Exact reproduction required: the lines below from the line with "July 2026 (481, 974)" to the line with "Report Fraud (324, 38)", both ends included, and no others.

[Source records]
▬▬▬▬▬▬
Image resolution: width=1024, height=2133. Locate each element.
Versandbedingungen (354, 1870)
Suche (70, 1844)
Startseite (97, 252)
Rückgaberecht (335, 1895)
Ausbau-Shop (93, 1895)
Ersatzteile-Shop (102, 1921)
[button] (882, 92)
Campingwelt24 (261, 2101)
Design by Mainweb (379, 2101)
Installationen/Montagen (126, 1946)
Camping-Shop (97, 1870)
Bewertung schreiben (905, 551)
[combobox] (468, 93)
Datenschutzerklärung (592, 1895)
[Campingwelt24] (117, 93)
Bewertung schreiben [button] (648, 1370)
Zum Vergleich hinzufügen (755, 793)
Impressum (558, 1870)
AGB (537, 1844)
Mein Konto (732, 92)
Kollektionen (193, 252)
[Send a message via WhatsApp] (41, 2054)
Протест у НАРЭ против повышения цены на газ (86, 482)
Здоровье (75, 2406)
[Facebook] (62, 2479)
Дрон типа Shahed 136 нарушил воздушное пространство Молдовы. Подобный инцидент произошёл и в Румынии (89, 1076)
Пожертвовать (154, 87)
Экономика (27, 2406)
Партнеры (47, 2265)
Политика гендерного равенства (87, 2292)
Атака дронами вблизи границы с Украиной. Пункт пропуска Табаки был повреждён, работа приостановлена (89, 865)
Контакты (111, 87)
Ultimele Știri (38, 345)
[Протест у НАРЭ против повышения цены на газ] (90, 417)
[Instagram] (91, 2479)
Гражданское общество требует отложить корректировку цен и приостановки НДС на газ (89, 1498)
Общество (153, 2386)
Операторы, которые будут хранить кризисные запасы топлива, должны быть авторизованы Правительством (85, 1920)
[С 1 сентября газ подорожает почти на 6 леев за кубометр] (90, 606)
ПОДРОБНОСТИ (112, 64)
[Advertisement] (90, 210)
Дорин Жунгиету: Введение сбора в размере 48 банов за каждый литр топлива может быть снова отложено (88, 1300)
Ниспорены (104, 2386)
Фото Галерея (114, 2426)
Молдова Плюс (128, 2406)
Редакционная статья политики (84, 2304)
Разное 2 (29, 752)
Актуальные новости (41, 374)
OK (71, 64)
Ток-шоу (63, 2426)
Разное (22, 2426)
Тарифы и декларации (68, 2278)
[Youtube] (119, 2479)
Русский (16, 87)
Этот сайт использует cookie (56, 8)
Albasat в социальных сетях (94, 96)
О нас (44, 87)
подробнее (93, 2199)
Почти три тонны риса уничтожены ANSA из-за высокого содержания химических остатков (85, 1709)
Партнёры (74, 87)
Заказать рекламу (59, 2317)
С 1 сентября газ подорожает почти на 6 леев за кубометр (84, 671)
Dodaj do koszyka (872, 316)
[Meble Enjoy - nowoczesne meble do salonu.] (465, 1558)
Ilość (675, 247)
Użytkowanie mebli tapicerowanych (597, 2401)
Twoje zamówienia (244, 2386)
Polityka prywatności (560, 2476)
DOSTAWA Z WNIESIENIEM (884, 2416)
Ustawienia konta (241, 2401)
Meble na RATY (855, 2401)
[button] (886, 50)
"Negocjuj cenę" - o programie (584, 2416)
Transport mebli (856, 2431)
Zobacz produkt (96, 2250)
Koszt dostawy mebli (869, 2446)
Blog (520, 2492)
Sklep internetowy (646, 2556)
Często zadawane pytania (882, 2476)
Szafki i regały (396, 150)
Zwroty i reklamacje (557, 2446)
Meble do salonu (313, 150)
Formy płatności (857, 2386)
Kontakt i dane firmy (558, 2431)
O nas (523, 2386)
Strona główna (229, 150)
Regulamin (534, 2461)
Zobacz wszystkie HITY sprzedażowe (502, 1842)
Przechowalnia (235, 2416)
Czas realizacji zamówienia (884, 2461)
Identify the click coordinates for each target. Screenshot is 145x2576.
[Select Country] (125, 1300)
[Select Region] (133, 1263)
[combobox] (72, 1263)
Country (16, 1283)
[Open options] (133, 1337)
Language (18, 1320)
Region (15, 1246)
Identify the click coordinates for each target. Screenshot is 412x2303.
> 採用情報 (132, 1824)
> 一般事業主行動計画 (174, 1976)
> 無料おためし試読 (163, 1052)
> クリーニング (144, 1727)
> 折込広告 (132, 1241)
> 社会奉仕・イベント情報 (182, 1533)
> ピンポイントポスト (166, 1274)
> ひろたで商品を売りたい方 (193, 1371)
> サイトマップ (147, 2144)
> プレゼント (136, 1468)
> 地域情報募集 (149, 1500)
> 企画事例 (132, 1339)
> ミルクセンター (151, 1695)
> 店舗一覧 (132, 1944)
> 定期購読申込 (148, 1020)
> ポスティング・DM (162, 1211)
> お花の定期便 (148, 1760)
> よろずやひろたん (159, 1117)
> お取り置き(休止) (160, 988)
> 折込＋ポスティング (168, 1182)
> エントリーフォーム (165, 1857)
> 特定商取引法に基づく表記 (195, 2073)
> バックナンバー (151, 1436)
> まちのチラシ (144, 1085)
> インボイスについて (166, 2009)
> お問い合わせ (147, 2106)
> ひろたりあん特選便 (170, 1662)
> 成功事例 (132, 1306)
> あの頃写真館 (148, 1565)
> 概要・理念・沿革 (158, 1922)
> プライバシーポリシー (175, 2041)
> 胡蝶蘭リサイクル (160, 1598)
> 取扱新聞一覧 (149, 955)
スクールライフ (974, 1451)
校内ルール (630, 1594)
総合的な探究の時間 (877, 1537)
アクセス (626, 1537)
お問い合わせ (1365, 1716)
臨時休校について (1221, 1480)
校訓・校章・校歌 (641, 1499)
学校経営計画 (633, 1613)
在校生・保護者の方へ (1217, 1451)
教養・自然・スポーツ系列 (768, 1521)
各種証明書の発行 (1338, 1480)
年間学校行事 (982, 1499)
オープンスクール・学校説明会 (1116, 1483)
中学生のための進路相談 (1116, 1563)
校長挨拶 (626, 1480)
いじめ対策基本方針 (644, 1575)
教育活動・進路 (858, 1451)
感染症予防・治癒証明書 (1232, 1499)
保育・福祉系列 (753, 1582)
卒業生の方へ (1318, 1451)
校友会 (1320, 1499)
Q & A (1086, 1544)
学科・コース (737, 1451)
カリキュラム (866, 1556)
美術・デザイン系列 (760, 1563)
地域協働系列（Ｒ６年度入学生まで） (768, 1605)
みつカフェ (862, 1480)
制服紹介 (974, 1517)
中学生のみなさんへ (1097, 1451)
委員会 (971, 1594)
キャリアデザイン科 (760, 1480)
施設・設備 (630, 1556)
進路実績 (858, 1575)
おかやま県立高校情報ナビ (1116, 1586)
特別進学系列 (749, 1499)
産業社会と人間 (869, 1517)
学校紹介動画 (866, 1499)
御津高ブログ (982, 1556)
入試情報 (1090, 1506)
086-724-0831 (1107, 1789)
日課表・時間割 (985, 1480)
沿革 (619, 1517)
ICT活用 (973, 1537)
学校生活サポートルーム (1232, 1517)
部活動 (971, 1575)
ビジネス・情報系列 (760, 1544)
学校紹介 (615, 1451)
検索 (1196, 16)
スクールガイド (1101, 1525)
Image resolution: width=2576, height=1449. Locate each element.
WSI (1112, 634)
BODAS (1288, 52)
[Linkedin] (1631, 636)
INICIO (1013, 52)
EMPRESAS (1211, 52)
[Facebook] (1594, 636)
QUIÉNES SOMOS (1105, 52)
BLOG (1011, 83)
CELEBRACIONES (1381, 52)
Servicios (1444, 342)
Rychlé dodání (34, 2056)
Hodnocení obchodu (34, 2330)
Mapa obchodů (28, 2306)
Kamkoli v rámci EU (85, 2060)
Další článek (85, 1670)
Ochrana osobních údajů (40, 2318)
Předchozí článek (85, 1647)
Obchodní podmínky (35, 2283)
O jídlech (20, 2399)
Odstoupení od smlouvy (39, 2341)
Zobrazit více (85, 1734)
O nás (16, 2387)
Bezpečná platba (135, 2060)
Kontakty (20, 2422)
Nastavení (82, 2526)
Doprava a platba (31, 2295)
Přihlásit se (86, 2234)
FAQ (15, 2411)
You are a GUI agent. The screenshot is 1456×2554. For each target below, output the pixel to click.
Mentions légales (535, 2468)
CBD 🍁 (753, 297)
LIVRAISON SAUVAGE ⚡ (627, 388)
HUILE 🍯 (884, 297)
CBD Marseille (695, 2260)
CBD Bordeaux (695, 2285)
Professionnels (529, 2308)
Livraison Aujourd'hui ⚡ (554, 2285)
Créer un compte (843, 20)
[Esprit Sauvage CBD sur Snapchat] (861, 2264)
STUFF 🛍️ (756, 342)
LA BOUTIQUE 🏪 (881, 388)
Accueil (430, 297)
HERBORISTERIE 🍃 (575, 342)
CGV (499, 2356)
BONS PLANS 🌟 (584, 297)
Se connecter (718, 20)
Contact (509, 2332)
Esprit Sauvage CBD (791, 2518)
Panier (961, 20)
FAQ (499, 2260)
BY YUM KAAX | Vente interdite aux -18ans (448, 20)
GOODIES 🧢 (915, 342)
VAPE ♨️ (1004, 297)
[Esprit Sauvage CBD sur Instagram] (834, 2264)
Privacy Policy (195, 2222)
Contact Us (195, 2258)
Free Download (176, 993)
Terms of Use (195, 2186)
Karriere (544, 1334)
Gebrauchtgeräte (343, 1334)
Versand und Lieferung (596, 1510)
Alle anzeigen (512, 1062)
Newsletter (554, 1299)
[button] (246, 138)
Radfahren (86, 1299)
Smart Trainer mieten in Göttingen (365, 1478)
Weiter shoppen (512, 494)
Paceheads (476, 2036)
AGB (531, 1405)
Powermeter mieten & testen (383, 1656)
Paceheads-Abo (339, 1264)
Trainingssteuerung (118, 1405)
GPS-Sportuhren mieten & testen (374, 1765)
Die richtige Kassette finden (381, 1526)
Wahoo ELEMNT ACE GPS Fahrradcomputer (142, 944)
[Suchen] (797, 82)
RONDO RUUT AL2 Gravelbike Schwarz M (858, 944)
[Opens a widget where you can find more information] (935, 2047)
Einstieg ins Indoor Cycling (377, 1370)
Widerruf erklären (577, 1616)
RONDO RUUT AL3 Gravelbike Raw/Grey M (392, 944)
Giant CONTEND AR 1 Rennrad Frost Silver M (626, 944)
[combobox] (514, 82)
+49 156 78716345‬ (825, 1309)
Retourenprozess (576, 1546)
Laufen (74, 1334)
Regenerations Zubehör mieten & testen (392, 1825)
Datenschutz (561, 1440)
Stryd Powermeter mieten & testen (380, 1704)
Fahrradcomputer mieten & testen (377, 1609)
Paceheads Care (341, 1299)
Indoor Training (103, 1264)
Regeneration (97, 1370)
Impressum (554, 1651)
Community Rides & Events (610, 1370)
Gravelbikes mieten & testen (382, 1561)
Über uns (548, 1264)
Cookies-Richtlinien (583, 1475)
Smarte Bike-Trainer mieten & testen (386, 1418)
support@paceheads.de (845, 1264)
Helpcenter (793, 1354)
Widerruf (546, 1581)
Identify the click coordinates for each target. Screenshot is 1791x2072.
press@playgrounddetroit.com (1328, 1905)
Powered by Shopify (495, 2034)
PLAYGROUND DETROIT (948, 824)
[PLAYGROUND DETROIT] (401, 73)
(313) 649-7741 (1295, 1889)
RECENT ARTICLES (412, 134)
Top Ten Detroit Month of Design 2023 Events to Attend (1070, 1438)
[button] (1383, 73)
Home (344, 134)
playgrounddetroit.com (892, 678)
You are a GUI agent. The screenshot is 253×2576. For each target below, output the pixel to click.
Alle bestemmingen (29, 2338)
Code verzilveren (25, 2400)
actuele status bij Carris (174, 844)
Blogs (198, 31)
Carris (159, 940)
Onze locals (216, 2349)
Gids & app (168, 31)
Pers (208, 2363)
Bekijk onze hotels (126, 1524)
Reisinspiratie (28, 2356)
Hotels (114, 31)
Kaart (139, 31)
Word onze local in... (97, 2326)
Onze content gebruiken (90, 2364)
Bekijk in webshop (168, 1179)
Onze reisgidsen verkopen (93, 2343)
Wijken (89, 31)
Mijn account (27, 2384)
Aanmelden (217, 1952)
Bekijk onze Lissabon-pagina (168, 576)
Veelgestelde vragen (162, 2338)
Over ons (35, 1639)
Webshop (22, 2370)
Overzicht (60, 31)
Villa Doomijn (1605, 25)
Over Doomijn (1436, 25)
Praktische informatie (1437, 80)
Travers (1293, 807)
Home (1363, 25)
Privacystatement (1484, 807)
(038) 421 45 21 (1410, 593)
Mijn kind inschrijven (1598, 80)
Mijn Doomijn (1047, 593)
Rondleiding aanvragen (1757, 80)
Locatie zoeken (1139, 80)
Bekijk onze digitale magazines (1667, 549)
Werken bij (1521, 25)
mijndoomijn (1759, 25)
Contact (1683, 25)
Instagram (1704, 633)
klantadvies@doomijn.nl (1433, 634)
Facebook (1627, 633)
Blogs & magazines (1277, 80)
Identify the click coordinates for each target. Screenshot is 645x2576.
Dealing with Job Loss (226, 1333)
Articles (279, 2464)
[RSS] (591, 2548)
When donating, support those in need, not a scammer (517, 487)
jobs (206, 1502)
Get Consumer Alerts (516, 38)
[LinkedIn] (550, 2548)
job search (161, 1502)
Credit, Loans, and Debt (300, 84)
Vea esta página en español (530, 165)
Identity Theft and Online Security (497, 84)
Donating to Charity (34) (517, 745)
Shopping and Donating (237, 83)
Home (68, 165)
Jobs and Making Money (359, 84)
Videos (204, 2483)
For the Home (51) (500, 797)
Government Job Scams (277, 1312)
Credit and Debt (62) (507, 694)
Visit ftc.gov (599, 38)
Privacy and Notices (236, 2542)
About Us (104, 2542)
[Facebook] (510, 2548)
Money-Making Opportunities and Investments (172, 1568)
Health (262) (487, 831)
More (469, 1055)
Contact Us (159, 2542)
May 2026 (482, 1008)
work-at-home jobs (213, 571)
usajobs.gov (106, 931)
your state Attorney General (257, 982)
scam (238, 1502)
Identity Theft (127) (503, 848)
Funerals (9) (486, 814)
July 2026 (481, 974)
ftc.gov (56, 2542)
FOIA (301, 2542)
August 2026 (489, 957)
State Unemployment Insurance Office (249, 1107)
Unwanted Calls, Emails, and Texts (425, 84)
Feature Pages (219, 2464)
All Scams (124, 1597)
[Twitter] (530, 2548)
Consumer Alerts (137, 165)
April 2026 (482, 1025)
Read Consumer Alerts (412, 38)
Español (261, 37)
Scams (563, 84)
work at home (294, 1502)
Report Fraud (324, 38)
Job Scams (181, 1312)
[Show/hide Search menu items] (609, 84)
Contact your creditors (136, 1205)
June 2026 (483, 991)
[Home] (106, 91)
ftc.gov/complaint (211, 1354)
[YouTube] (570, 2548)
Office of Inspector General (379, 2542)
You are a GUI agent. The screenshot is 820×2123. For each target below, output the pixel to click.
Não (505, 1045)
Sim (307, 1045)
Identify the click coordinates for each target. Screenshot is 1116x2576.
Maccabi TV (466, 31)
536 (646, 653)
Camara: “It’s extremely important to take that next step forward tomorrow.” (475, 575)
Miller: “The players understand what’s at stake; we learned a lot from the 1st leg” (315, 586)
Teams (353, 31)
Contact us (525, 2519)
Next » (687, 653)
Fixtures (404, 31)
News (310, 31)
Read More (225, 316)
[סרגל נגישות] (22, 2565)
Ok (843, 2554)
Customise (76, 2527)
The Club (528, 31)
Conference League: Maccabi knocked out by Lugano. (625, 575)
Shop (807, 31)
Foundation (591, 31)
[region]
▬▬▬▬▬▬
**RESPONSE TO THE TASK**
July 2026 (481, 974)
ftc.gov (56, 2542)
FOIA (301, 2542)
August 2026 (489, 957)
State Unemployment Insurance Office (249, 1107)
Unwanted Calls, Emails, and Texts (425, 84)
Feature Pages (219, 2464)
All Scams (124, 1597)
[Twitter] (530, 2548)
Consumer Alerts (137, 165)
April 2026 (482, 1025)
Read Consumer Alerts (412, 38)
Español (261, 37)
Scams (563, 84)
work at home (294, 1502)
Report Fraud (324, 38)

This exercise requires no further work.